WORK TO DO: Reproduce the following data line for line, with no changes.

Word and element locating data
┄┄┄┄┄┄┄┄┄┄┄┄┄┄┄┄┄┄┄┄

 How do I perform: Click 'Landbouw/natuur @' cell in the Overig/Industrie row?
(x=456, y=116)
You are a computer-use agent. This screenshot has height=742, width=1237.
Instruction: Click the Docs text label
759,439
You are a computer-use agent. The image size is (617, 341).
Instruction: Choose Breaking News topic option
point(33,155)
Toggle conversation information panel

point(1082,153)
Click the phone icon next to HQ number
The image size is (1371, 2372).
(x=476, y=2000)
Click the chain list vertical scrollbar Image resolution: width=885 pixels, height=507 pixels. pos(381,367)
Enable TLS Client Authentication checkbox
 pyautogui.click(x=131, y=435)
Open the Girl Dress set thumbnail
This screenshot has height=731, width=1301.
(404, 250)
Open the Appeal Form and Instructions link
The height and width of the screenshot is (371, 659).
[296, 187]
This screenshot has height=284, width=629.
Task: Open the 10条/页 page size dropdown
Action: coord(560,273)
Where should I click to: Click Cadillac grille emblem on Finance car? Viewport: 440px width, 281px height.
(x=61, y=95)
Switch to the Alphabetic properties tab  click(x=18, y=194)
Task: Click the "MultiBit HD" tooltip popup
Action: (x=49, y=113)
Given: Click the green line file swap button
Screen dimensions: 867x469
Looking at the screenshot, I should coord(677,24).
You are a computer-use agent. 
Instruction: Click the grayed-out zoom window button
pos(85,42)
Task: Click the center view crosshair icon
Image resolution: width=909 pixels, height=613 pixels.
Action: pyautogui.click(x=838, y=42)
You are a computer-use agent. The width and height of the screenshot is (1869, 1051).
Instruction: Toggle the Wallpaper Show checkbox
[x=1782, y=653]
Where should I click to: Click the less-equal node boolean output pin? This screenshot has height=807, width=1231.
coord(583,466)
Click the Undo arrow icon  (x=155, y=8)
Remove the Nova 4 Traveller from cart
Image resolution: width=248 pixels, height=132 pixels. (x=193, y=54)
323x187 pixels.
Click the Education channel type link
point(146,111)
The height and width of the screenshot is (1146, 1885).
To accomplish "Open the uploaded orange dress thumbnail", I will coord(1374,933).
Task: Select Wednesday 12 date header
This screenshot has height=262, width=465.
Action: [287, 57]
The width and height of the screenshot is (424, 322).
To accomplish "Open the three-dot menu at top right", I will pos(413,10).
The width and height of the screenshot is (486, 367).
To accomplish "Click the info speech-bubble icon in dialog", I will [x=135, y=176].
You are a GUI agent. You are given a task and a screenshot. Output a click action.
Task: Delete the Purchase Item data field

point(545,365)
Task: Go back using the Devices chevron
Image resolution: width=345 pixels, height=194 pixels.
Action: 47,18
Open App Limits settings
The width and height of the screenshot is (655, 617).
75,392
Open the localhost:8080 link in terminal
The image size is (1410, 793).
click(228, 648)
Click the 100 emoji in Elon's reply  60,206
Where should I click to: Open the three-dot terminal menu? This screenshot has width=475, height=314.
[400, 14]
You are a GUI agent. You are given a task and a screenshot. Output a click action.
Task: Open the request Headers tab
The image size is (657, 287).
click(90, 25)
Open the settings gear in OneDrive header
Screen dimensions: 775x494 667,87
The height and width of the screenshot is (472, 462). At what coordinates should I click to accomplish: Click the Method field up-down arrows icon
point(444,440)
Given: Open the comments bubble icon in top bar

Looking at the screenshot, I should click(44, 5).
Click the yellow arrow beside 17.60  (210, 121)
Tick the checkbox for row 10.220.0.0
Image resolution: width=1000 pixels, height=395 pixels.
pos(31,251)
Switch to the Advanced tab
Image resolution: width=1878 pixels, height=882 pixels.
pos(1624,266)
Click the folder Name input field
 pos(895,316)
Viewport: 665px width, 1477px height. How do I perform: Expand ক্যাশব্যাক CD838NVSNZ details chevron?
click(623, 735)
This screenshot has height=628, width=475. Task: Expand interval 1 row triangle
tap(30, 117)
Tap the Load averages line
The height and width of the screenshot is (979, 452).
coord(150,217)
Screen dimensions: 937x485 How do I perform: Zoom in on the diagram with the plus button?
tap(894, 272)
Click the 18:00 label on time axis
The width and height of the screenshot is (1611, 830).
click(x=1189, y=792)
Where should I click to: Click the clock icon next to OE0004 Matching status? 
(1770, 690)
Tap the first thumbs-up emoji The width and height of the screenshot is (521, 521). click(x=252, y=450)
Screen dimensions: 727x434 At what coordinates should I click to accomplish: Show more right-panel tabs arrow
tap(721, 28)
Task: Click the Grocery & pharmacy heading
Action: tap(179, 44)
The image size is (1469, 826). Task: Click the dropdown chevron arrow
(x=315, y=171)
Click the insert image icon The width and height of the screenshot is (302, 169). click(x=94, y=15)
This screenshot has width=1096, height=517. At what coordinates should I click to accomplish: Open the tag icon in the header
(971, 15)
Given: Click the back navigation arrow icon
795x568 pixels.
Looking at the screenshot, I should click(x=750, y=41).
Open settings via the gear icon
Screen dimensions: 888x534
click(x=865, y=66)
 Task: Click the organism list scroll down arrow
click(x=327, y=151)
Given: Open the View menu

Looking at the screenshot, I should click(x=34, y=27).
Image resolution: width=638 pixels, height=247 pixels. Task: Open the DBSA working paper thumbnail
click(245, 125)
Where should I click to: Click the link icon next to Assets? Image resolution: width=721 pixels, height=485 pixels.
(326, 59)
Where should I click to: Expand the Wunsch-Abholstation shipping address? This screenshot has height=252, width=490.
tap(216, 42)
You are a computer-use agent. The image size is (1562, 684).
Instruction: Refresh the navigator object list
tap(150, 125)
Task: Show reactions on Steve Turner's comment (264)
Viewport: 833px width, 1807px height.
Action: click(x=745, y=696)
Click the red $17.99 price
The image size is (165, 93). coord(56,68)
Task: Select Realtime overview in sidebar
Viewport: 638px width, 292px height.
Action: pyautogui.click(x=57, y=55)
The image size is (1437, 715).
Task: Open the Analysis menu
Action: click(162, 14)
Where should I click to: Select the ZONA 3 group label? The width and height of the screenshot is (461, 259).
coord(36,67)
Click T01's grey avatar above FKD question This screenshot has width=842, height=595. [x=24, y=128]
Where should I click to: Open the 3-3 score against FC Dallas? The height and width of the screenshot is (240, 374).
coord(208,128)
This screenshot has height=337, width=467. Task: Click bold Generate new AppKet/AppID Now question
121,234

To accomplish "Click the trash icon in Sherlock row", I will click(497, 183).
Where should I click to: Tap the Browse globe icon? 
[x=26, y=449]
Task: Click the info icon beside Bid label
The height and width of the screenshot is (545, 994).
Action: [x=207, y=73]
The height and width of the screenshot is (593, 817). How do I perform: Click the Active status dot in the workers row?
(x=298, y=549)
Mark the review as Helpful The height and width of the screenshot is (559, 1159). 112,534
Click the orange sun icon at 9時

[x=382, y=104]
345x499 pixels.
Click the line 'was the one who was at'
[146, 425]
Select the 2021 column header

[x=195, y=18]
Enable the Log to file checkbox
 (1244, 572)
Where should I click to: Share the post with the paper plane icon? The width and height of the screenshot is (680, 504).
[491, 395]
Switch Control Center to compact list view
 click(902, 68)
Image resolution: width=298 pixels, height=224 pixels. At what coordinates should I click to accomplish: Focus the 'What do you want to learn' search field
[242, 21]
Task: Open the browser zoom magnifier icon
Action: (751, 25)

┄┄┄┄┄┄┄┄┄┄┄┄┄┄┄┄┄┄┄┄

OUTPUT FOR THIS TASK:
 How do I perform: Click 'Landbouw/natuur @' cell in the Overig/Industrie row?
(x=456, y=116)
You are a computer-use agent. This screenshot has height=742, width=1237.
Instruction: Click the Docs text label
759,439
You are a computer-use agent. The image size is (617, 341).
Instruction: Choose Breaking News topic option
point(33,155)
Toggle conversation information panel

point(1082,153)
Click the phone icon next to HQ number
The image size is (1371, 2372).
(x=476, y=2000)
Click the chain list vertical scrollbar Image resolution: width=885 pixels, height=507 pixels. pos(381,367)
Enable TLS Client Authentication checkbox
 pyautogui.click(x=131, y=435)
Open the Girl Dress set thumbnail
This screenshot has height=731, width=1301.
(404, 250)
Open the Appeal Form and Instructions link
The height and width of the screenshot is (371, 659).
[296, 187]
This screenshot has height=284, width=629.
Task: Open the 10条/页 page size dropdown
Action: coord(560,273)
Where should I click to: Click Cadillac grille emblem on Finance car? Viewport: 440px width, 281px height.
(x=61, y=95)
Switch to the Alphabetic properties tab  click(x=18, y=194)
Task: Click the "MultiBit HD" tooltip popup
Action: (x=49, y=113)
Given: Click the green line file swap button
Screen dimensions: 867x469
Looking at the screenshot, I should coord(677,24).
You are a computer-use agent. 
Instruction: Click the grayed-out zoom window button
pos(85,42)
Task: Click the center view crosshair icon
Image resolution: width=909 pixels, height=613 pixels.
Action: pyautogui.click(x=838, y=42)
You are a computer-use agent. The width and height of the screenshot is (1869, 1051).
Instruction: Toggle the Wallpaper Show checkbox
[x=1782, y=653]
Where should I click to: Click the less-equal node boolean output pin? This screenshot has height=807, width=1231.
coord(583,466)
Click the Undo arrow icon  (x=155, y=8)
Remove the Nova 4 Traveller from cart
Image resolution: width=248 pixels, height=132 pixels. (x=193, y=54)
323x187 pixels.
Click the Education channel type link
point(146,111)
The height and width of the screenshot is (1146, 1885).
To accomplish "Open the uploaded orange dress thumbnail", I will coord(1374,933).
Task: Select Wednesday 12 date header
This screenshot has height=262, width=465.
Action: [287, 57]
The width and height of the screenshot is (424, 322).
To accomplish "Open the three-dot menu at top right", I will pos(413,10).
The width and height of the screenshot is (486, 367).
To accomplish "Click the info speech-bubble icon in dialog", I will [x=135, y=176].
You are a GUI agent. You are given a task and a screenshot. Output a click action.
Task: Delete the Purchase Item data field

point(545,365)
Task: Go back using the Devices chevron
Image resolution: width=345 pixels, height=194 pixels.
Action: 47,18
Open App Limits settings
The width and height of the screenshot is (655, 617).
75,392
Open the localhost:8080 link in terminal
The image size is (1410, 793).
click(228, 648)
Click the 100 emoji in Elon's reply  60,206
Where should I click to: Open the three-dot terminal menu? This screenshot has width=475, height=314.
[400, 14]
You are a GUI agent. You are given a task and a screenshot. Output a click action.
Task: Open the request Headers tab
The image size is (657, 287).
click(90, 25)
Open the settings gear in OneDrive header
Screen dimensions: 775x494 667,87
The height and width of the screenshot is (472, 462). At what coordinates should I click to accomplish: Click the Method field up-down arrows icon
point(444,440)
Given: Open the comments bubble icon in top bar

Looking at the screenshot, I should click(44, 5).
Click the yellow arrow beside 17.60  (210, 121)
Tick the checkbox for row 10.220.0.0
Image resolution: width=1000 pixels, height=395 pixels.
pos(31,251)
Switch to the Advanced tab
Image resolution: width=1878 pixels, height=882 pixels.
pos(1624,266)
Click the folder Name input field
 pos(895,316)
Viewport: 665px width, 1477px height. How do I perform: Expand ক্যাশব্যাক CD838NVSNZ details chevron?
click(623, 735)
This screenshot has height=628, width=475. Task: Expand interval 1 row triangle
tap(30, 117)
Tap the Load averages line
The height and width of the screenshot is (979, 452).
coord(150,217)
Screen dimensions: 937x485 How do I perform: Zoom in on the diagram with the plus button?
tap(894, 272)
Click the 18:00 label on time axis
The width and height of the screenshot is (1611, 830).
click(x=1189, y=792)
Where should I click to: Click the clock icon next to OE0004 Matching status? 
(1770, 690)
Tap the first thumbs-up emoji The width and height of the screenshot is (521, 521). click(x=252, y=450)
Screen dimensions: 727x434 At what coordinates should I click to accomplish: Show more right-panel tabs arrow
tap(721, 28)
Task: Click the Grocery & pharmacy heading
Action: tap(179, 44)
The image size is (1469, 826). Task: Click the dropdown chevron arrow
(x=315, y=171)
Click the insert image icon The width and height of the screenshot is (302, 169). click(x=94, y=15)
This screenshot has width=1096, height=517. At what coordinates should I click to accomplish: Open the tag icon in the header
(971, 15)
Given: Click the back navigation arrow icon
795x568 pixels.
Looking at the screenshot, I should click(x=750, y=41).
Open settings via the gear icon
Screen dimensions: 888x534
click(x=865, y=66)
 Task: Click the organism list scroll down arrow
click(x=327, y=151)
Given: Open the View menu

Looking at the screenshot, I should click(x=34, y=27).
Image resolution: width=638 pixels, height=247 pixels. Task: Open the DBSA working paper thumbnail
click(245, 125)
Where should I click to: Click the link icon next to Assets? Image resolution: width=721 pixels, height=485 pixels.
(326, 59)
Where should I click to: Expand the Wunsch-Abholstation shipping address? This screenshot has height=252, width=490.
tap(216, 42)
You are a computer-use agent. The image size is (1562, 684).
Instruction: Refresh the navigator object list
tap(150, 125)
Task: Show reactions on Steve Turner's comment (264)
Viewport: 833px width, 1807px height.
Action: click(x=745, y=696)
Click the red $17.99 price
The image size is (165, 93). coord(56,68)
Task: Select Realtime overview in sidebar
Viewport: 638px width, 292px height.
Action: pyautogui.click(x=57, y=55)
The image size is (1437, 715).
Task: Open the Analysis menu
Action: click(162, 14)
Where should I click to: Select the ZONA 3 group label? The width and height of the screenshot is (461, 259).
coord(36,67)
Click T01's grey avatar above FKD question This screenshot has width=842, height=595. [x=24, y=128]
Where should I click to: Open the 3-3 score against FC Dallas? The height and width of the screenshot is (240, 374).
coord(208,128)
This screenshot has height=337, width=467. Task: Click bold Generate new AppKet/AppID Now question
121,234

To accomplish "Click the trash icon in Sherlock row", I will click(497, 183).
Where should I click to: Tap the Browse globe icon? 
[x=26, y=449]
Task: Click the info icon beside Bid label
The height and width of the screenshot is (545, 994).
Action: [x=207, y=73]
The height and width of the screenshot is (593, 817). How do I perform: Click the Active status dot in the workers row?
(x=298, y=549)
Mark the review as Helpful The height and width of the screenshot is (559, 1159). 112,534
Click the orange sun icon at 9時

[x=382, y=104]
345x499 pixels.
Click the line 'was the one who was at'
[146, 425]
Select the 2021 column header

[x=195, y=18]
Enable the Log to file checkbox
 (1244, 572)
Where should I click to: Share the post with the paper plane icon? The width and height of the screenshot is (680, 504).
[491, 395]
Switch Control Center to compact list view
 click(902, 68)
Image resolution: width=298 pixels, height=224 pixels. At what coordinates should I click to accomplish: Focus the 'What do you want to learn' search field
[242, 21]
Task: Open the browser zoom magnifier icon
Action: (751, 25)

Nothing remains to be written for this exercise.